Required action
If a line in the records contains the string "Select", show that line.

Stored data entries
:::

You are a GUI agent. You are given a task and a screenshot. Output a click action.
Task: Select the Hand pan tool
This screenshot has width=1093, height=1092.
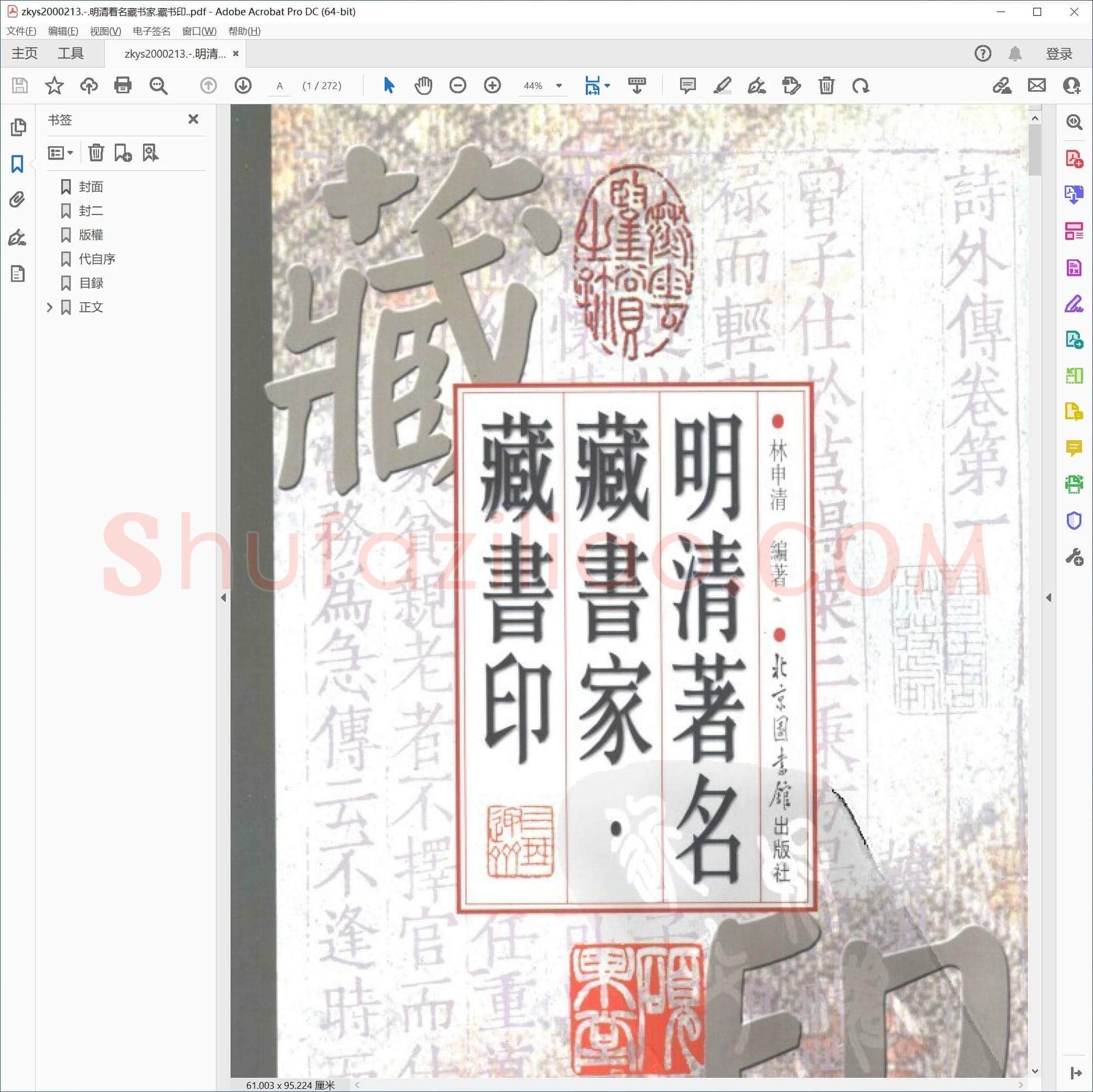(423, 85)
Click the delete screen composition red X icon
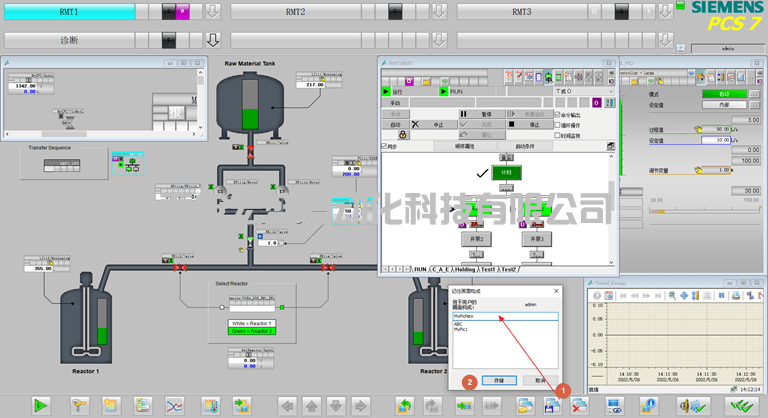Viewport: 768px width, 418px height. (579, 405)
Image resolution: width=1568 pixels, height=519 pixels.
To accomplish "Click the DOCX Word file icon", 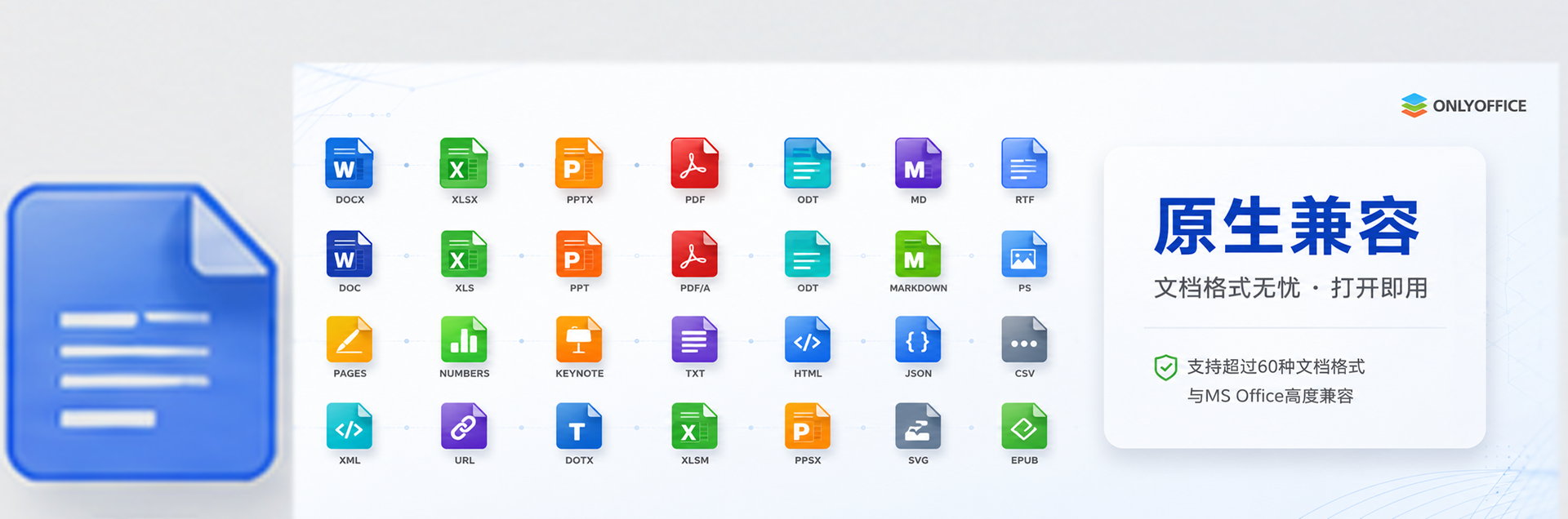I will pyautogui.click(x=350, y=163).
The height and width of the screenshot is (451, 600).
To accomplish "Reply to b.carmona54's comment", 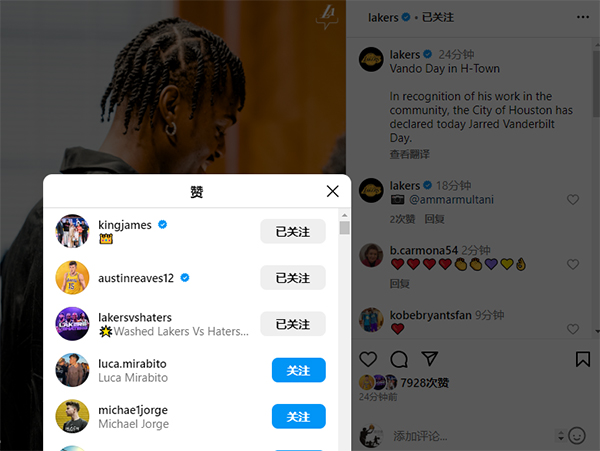I will (399, 283).
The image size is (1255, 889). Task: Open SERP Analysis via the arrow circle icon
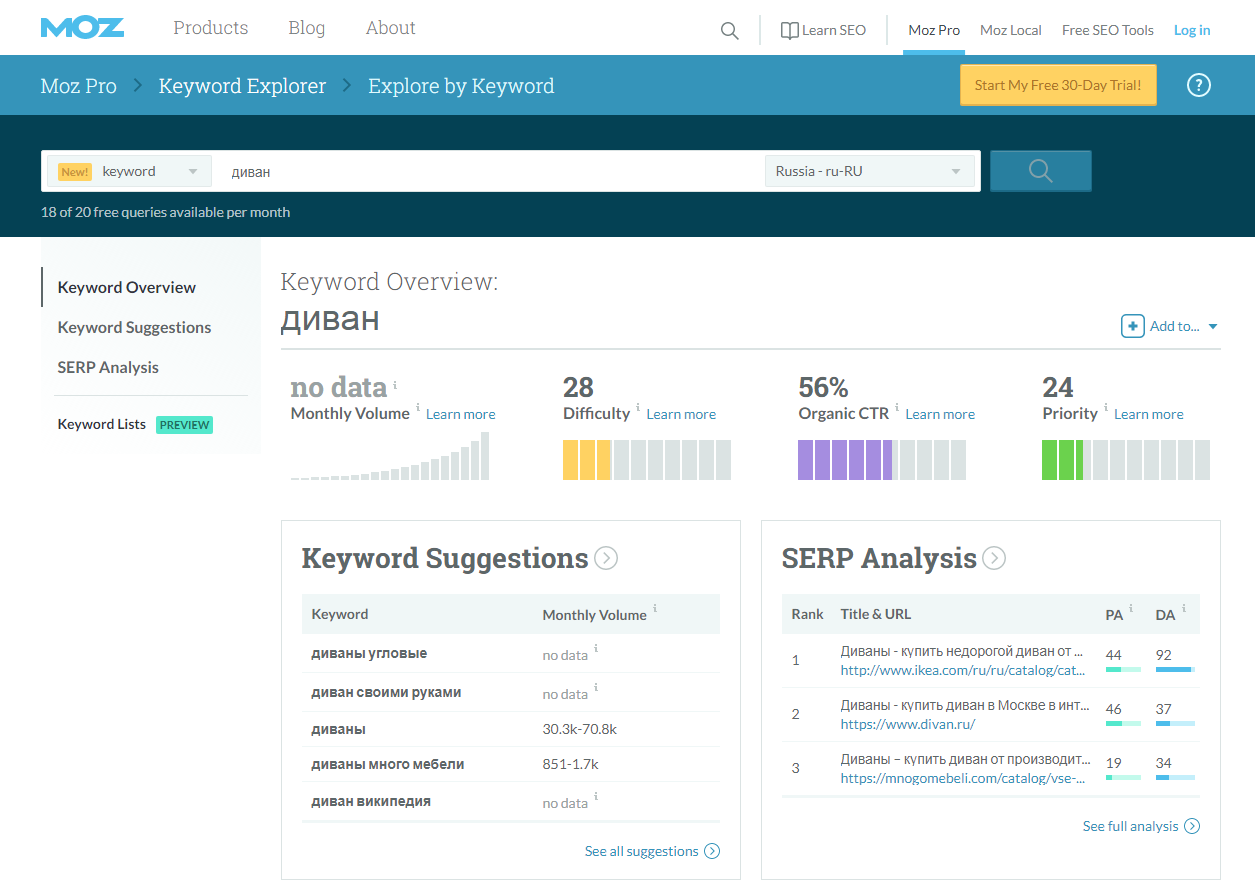click(x=993, y=558)
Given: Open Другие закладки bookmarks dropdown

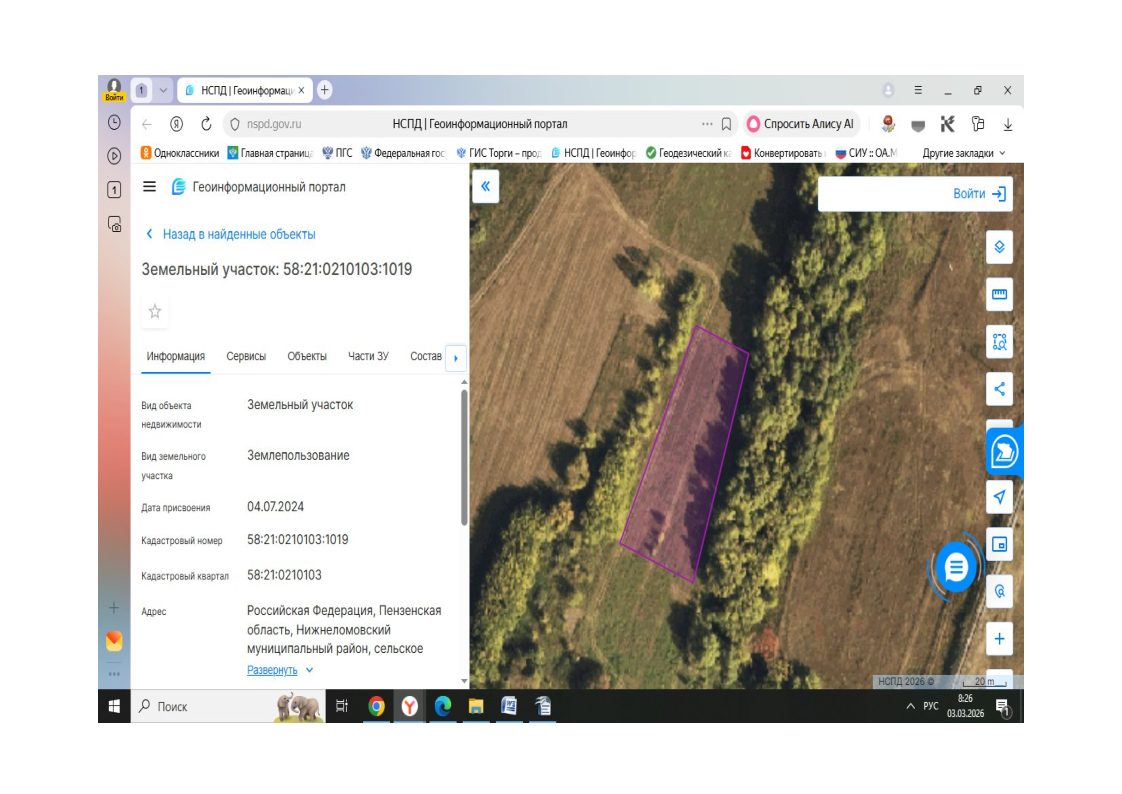Looking at the screenshot, I should pyautogui.click(x=963, y=153).
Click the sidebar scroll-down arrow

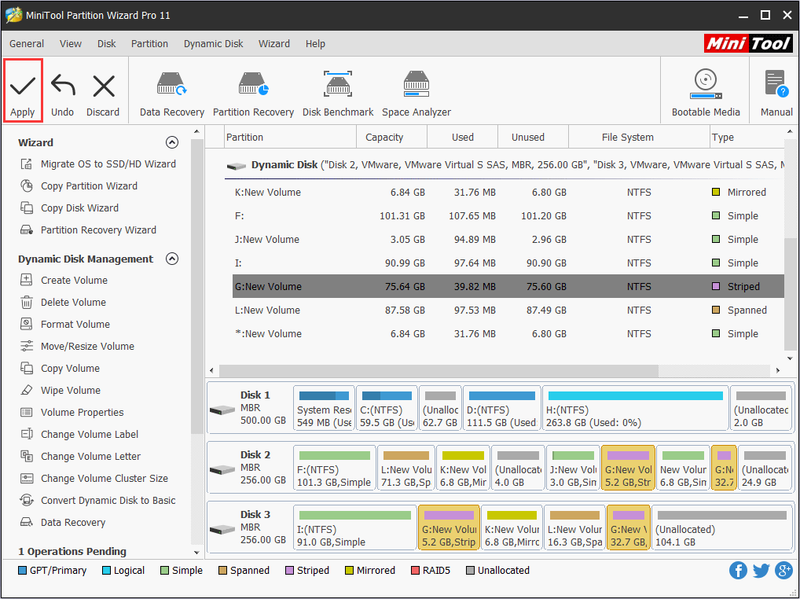point(197,552)
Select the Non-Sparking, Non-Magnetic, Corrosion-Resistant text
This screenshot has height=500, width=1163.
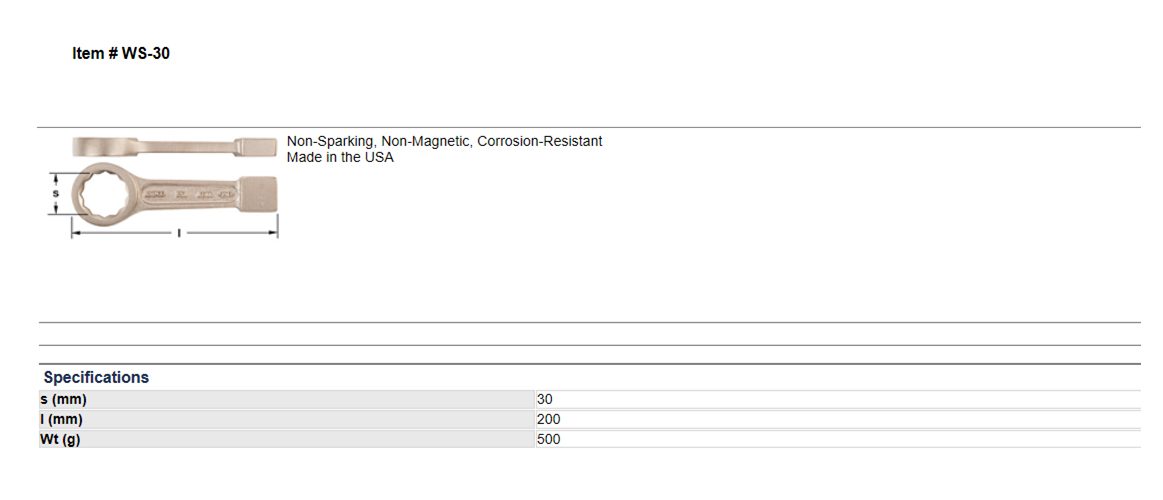pos(444,141)
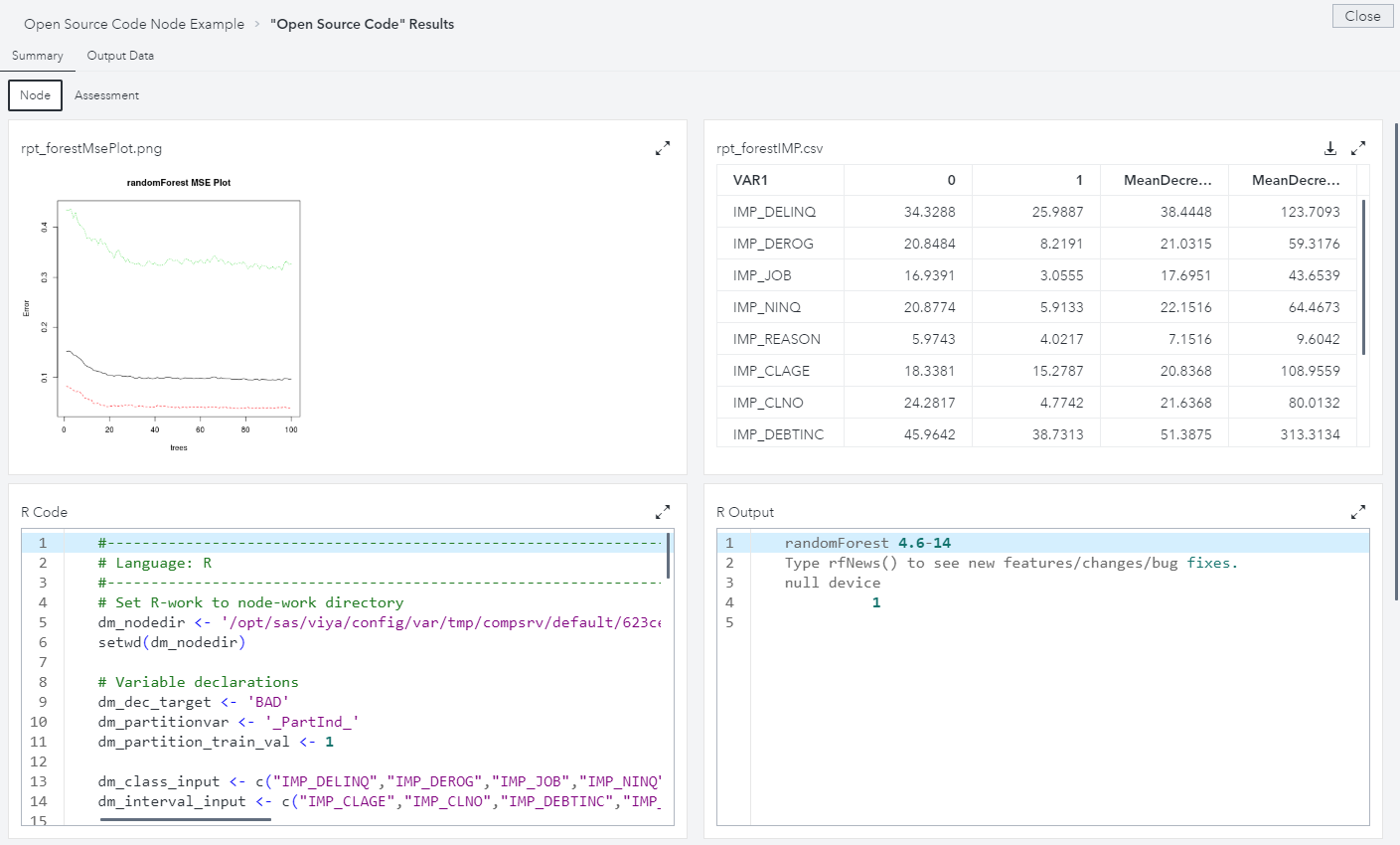Expand the R Code panel
Viewport: 1400px width, 845px height.
663,512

:::

Result of this task
Task: Select the Hand pan tool
Select the Non-Sparking, Non-Magnetic, Corrosion-Resistant text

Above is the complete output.